Reproduce each entry exactly.

/---

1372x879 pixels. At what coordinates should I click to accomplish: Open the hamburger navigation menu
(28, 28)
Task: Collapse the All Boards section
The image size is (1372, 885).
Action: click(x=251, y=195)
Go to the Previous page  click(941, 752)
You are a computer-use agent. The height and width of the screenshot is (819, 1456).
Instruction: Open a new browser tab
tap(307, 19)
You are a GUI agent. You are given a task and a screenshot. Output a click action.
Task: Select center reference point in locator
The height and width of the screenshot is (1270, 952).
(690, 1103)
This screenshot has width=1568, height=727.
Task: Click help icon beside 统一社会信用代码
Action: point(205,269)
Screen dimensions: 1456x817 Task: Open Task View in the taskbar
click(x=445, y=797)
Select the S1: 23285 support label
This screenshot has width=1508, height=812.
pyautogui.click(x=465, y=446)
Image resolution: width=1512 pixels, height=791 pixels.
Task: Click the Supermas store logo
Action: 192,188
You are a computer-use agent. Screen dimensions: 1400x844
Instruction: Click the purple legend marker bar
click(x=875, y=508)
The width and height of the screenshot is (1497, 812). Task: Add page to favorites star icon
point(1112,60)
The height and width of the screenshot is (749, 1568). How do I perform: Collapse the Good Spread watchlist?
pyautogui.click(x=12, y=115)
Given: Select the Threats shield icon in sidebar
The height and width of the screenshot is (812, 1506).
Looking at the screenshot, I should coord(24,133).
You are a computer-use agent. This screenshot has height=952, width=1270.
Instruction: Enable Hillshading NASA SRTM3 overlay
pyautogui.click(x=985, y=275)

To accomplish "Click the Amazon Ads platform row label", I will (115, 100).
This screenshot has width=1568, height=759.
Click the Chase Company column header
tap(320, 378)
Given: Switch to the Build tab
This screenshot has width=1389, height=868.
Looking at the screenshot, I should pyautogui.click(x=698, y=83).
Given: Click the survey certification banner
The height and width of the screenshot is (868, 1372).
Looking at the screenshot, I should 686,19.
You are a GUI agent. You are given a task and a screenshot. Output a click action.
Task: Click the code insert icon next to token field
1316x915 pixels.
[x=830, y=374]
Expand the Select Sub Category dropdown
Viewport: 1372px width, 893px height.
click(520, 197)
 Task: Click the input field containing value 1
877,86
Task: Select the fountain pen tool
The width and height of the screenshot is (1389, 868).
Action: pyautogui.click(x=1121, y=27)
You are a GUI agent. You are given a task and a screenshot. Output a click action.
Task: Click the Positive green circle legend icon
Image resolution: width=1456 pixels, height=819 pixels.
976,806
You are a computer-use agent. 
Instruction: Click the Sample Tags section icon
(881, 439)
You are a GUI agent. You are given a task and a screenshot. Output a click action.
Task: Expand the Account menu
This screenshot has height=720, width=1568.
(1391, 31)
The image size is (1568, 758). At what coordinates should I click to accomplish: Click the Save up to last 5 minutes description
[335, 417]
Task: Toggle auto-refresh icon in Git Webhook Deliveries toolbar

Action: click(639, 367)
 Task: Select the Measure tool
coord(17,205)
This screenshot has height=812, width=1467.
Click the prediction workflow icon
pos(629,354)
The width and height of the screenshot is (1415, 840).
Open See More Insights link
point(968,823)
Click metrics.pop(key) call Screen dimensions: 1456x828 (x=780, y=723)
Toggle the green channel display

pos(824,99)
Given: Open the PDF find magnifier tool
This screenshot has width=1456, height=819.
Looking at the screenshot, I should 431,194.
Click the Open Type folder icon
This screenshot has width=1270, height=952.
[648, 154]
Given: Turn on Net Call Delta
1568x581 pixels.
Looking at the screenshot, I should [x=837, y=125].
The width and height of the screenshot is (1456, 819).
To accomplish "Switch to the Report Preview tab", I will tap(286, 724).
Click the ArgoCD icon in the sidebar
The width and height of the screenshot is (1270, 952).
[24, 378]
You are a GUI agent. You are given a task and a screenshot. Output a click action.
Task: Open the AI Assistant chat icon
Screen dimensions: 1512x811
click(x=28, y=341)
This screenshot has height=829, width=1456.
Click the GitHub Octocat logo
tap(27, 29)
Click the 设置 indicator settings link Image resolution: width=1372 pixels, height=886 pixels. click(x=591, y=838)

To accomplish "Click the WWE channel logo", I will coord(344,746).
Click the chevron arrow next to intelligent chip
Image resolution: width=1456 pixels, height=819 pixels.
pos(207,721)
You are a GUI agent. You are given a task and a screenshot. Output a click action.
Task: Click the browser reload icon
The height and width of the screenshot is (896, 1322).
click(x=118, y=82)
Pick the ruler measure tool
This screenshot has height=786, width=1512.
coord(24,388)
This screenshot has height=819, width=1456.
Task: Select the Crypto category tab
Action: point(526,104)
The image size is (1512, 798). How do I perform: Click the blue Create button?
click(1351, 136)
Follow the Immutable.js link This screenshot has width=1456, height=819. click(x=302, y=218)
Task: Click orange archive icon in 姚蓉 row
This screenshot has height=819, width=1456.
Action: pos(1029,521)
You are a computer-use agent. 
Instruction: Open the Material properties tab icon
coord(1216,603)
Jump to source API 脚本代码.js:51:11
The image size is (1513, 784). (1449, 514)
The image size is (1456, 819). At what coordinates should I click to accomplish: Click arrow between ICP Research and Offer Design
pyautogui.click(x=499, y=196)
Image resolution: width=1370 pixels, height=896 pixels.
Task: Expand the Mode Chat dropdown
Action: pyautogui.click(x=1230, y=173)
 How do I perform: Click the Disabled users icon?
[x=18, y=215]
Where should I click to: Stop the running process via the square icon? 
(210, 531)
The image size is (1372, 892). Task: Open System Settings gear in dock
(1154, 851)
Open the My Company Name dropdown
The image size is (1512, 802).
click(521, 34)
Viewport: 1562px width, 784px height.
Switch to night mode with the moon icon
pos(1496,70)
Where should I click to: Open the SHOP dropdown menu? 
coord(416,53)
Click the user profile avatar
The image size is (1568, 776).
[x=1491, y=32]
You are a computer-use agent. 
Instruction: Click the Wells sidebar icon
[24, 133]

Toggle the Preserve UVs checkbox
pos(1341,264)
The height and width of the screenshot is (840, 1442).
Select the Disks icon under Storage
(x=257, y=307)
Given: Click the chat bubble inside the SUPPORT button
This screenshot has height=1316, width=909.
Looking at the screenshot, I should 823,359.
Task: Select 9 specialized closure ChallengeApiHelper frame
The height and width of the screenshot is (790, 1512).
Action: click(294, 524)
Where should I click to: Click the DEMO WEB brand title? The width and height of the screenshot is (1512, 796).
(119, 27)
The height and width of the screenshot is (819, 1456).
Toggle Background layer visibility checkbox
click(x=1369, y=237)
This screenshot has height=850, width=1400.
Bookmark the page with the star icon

\---

**Solution for this problem:**
1372x879 pixels. At what coordinates should I click to accomplish: Open the hamburger navigation menu
(28, 28)
Task: Collapse the All Boards section
The image size is (1372, 885).
Action: click(x=251, y=195)
Go to the Previous page  click(941, 752)
You are a computer-use agent. The height and width of the screenshot is (819, 1456).
Instruction: Open a new browser tab
tap(307, 19)
You are a GUI agent. You are given a task and a screenshot. Output a click action.
Task: Select center reference point in locator
The height and width of the screenshot is (1270, 952).
(690, 1103)
This screenshot has width=1568, height=727.
Task: Click help icon beside 统一社会信用代码
Action: point(205,269)
Screen dimensions: 1456x817 Task: Open Task View in the taskbar
click(x=445, y=797)
Select the S1: 23285 support label
This screenshot has width=1508, height=812.
pyautogui.click(x=465, y=446)
Image resolution: width=1512 pixels, height=791 pixels.
Task: Click the Supermas store logo
Action: 192,188
You are a computer-use agent. Screen dimensions: 1400x844
Instruction: Click the purple legend marker bar
click(x=875, y=508)
The width and height of the screenshot is (1497, 812). Task: Add page to favorites star icon
point(1112,60)
The height and width of the screenshot is (749, 1568). How do I perform: Collapse the Good Spread watchlist?
pyautogui.click(x=12, y=115)
Given: Select the Threats shield icon in sidebar
The height and width of the screenshot is (812, 1506).
Looking at the screenshot, I should coord(24,133).
You are a computer-use agent. This screenshot has height=952, width=1270.
Instruction: Enable Hillshading NASA SRTM3 overlay
pyautogui.click(x=985, y=275)

To accomplish "Click the Amazon Ads platform row label", I will (115, 100).
This screenshot has width=1568, height=759.
Click the Chase Company column header
tap(320, 378)
Given: Switch to the Build tab
This screenshot has width=1389, height=868.
Looking at the screenshot, I should pyautogui.click(x=698, y=83).
Given: Click the survey certification banner
The height and width of the screenshot is (868, 1372).
Looking at the screenshot, I should 686,19.
You are a GUI agent. You are given a task and a screenshot. Output a click action.
Task: Click the code insert icon next to token field
1316x915 pixels.
[x=830, y=374]
Expand the Select Sub Category dropdown
Viewport: 1372px width, 893px height.
click(520, 197)
 Task: Click the input field containing value 1
877,86
Task: Select the fountain pen tool
The width and height of the screenshot is (1389, 868).
Action: pyautogui.click(x=1121, y=27)
You are a GUI agent. You are given a task and a screenshot. Output a click action.
Task: Click the Positive green circle legend icon
Image resolution: width=1456 pixels, height=819 pixels.
976,806
You are a computer-use agent. 
Instruction: Click the Sample Tags section icon
(881, 439)
You are a GUI agent. You are given a task and a screenshot. Output a click action.
Task: Expand the Account menu
This screenshot has height=720, width=1568.
(1391, 31)
The image size is (1568, 758). At what coordinates should I click to accomplish: Click the Save up to last 5 minutes description
[335, 417]
Task: Toggle auto-refresh icon in Git Webhook Deliveries toolbar

Action: click(639, 367)
 Task: Select the Measure tool
coord(17,205)
This screenshot has height=812, width=1467.
Click the prediction workflow icon
pos(629,354)
The width and height of the screenshot is (1415, 840).
Open See More Insights link
point(968,823)
Click metrics.pop(key) call Screen dimensions: 1456x828 (x=780, y=723)
Toggle the green channel display

pos(824,99)
Given: Open the PDF find magnifier tool
This screenshot has width=1456, height=819.
Looking at the screenshot, I should 431,194.
Click the Open Type folder icon
This screenshot has width=1270, height=952.
[648, 154]
Given: Turn on Net Call Delta
1568x581 pixels.
Looking at the screenshot, I should [x=837, y=125].
The width and height of the screenshot is (1456, 819).
To accomplish "Switch to the Report Preview tab", I will tap(286, 724).
Click the ArgoCD icon in the sidebar
The width and height of the screenshot is (1270, 952).
[24, 378]
You are a GUI agent. You are given a task and a screenshot. Output a click action.
Task: Open the AI Assistant chat icon
Screen dimensions: 1512x811
click(x=28, y=341)
This screenshot has height=829, width=1456.
Click the GitHub Octocat logo
tap(27, 29)
Click the 设置 indicator settings link Image resolution: width=1372 pixels, height=886 pixels. click(x=591, y=838)

To accomplish "Click the WWE channel logo", I will coord(344,746).
Click the chevron arrow next to intelligent chip
Image resolution: width=1456 pixels, height=819 pixels.
pos(207,721)
You are a GUI agent. You are given a task and a screenshot. Output a click action.
Task: Click the browser reload icon
The height and width of the screenshot is (896, 1322).
click(x=118, y=82)
Pick the ruler measure tool
This screenshot has height=786, width=1512.
coord(24,388)
This screenshot has height=819, width=1456.
Task: Select the Crypto category tab
Action: point(526,104)
The image size is (1512, 798). How do I perform: Click the blue Create button?
click(1351, 136)
Follow the Immutable.js link This screenshot has width=1456, height=819. click(x=302, y=218)
Task: Click orange archive icon in 姚蓉 row
This screenshot has height=819, width=1456.
Action: pos(1029,521)
You are a computer-use agent. 
Instruction: Open the Material properties tab icon
coord(1216,603)
Jump to source API 脚本代码.js:51:11
The image size is (1513, 784). (1449, 514)
The image size is (1456, 819). At what coordinates should I click to accomplish: Click arrow between ICP Research and Offer Design
pyautogui.click(x=499, y=196)
Image resolution: width=1370 pixels, height=896 pixels.
Task: Expand the Mode Chat dropdown
Action: pyautogui.click(x=1230, y=173)
 How do I perform: Click the Disabled users icon?
[x=18, y=215]
Where should I click to: Stop the running process via the square icon? 
(210, 531)
The image size is (1372, 892). Task: Open System Settings gear in dock
(1154, 851)
Open the My Company Name dropdown
The image size is (1512, 802).
click(521, 34)
Viewport: 1562px width, 784px height.
Switch to night mode with the moon icon
pos(1496,70)
Where should I click to: Open the SHOP dropdown menu? 
coord(416,53)
Click the user profile avatar
The image size is (1568, 776).
[x=1491, y=32]
You are a computer-use agent. 
Instruction: Click the Wells sidebar icon
[24, 133]

Toggle the Preserve UVs checkbox
pos(1341,264)
The height and width of the screenshot is (840, 1442).
Select the Disks icon under Storage
(x=257, y=307)
Given: Click the chat bubble inside the SUPPORT button
This screenshot has height=1316, width=909.
Looking at the screenshot, I should 823,359.
Task: Select 9 specialized closure ChallengeApiHelper frame
The height and width of the screenshot is (790, 1512).
Action: click(294, 524)
Where should I click to: Click the DEMO WEB brand title? The width and height of the screenshot is (1512, 796).
(119, 27)
The height and width of the screenshot is (819, 1456).
Toggle Background layer visibility checkbox
click(x=1369, y=237)
This screenshot has height=850, width=1400.
Bookmark the page with the star icon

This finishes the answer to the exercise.